I've been thinking a lot lately about the relationship between front-end design and programming in software development, and this article hit me at just the right time (thanks for tweeting it, Wren!). Basically, Allen argues that as programmers become more productive, more resources get spent in the indeterminate and creative tasks of design than in the increasingly well-understood and less error-prone tasks of programming. I'm generally inclined towards his idea of a designer-driven industry, because I'd love nothing more than to spend my time exercising my artistic side. However, I think he gets a few things mistaken, because the state of our industry is not as cut and dry as he makes it out to be.

It would be impossible to positively address Allen's larger point without pointing out the elephants in the room. Yes, I laughed out loud at the mention of cookies as a data store. But the biggest pachyderm has to be the paltry sample size for such a sweeping conclusion. One project does not an industry trend make. This guy works with Microsoft frameworks; surely he's seen bigger, more involved projects than the one he describes as spending more time in design than in development.
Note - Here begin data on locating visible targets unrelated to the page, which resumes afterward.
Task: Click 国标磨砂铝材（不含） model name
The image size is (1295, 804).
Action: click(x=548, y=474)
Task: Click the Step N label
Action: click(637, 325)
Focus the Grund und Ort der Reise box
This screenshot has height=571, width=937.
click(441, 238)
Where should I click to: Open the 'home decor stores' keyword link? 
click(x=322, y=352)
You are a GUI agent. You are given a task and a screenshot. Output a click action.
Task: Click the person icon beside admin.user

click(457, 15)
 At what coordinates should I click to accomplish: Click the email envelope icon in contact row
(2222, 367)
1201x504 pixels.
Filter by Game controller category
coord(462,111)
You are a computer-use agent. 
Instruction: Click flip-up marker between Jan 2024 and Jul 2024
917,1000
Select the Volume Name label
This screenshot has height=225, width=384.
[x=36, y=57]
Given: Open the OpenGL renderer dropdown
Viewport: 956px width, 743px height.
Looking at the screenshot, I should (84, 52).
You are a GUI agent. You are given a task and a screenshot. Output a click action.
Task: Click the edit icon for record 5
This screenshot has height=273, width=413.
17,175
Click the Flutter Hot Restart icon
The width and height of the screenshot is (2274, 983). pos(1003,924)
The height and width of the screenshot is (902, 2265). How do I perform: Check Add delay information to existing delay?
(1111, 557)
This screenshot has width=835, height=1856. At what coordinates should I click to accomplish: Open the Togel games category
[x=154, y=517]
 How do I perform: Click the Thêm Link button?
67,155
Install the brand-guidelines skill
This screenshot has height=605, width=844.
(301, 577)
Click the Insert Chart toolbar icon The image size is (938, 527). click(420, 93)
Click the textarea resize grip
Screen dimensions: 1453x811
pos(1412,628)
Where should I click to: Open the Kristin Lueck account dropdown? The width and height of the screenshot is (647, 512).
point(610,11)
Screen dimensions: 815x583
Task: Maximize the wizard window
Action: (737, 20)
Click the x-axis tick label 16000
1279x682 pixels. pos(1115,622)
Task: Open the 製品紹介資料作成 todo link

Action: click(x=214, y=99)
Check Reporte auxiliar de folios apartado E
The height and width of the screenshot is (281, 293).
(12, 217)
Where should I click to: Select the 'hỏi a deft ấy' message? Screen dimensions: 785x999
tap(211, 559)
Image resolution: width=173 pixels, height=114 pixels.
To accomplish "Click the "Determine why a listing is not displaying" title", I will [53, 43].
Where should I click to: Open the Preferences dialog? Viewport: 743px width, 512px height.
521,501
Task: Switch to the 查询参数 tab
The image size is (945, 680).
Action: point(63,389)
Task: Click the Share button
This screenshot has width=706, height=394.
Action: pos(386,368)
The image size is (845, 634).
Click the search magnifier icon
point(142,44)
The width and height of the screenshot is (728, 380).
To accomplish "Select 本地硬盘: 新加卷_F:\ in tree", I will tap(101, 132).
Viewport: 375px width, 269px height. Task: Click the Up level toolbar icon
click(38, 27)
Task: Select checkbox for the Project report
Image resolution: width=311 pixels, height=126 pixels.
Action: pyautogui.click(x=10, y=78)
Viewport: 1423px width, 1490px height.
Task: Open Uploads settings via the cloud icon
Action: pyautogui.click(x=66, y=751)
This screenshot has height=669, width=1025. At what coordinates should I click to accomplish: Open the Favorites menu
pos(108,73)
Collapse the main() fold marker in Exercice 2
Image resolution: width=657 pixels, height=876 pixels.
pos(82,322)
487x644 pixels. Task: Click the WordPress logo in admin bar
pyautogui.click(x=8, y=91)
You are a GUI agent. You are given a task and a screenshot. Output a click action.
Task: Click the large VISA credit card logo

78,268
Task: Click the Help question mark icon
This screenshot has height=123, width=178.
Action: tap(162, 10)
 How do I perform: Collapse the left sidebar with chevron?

The more complex the functional requirements, the more time spent implementing that functionality. That takes time, and productivity can only shave so many man hours off an enterprise project.

Any well understood problem and solution will be faster to implement than one that takes a lot of planning. In the web world, we developers spend a lot of time developing the same basic applications over and over. While they don't all have the same function to the user, the relationships between the data entities on the backend are often pretty damn similar. How many of us build apps with account models? How many have entities that aggregate other entities? The reason ActiveRecord can model these joins and finds so well is because there aren't too many permutations of the data relationships in the database-backed web app industry.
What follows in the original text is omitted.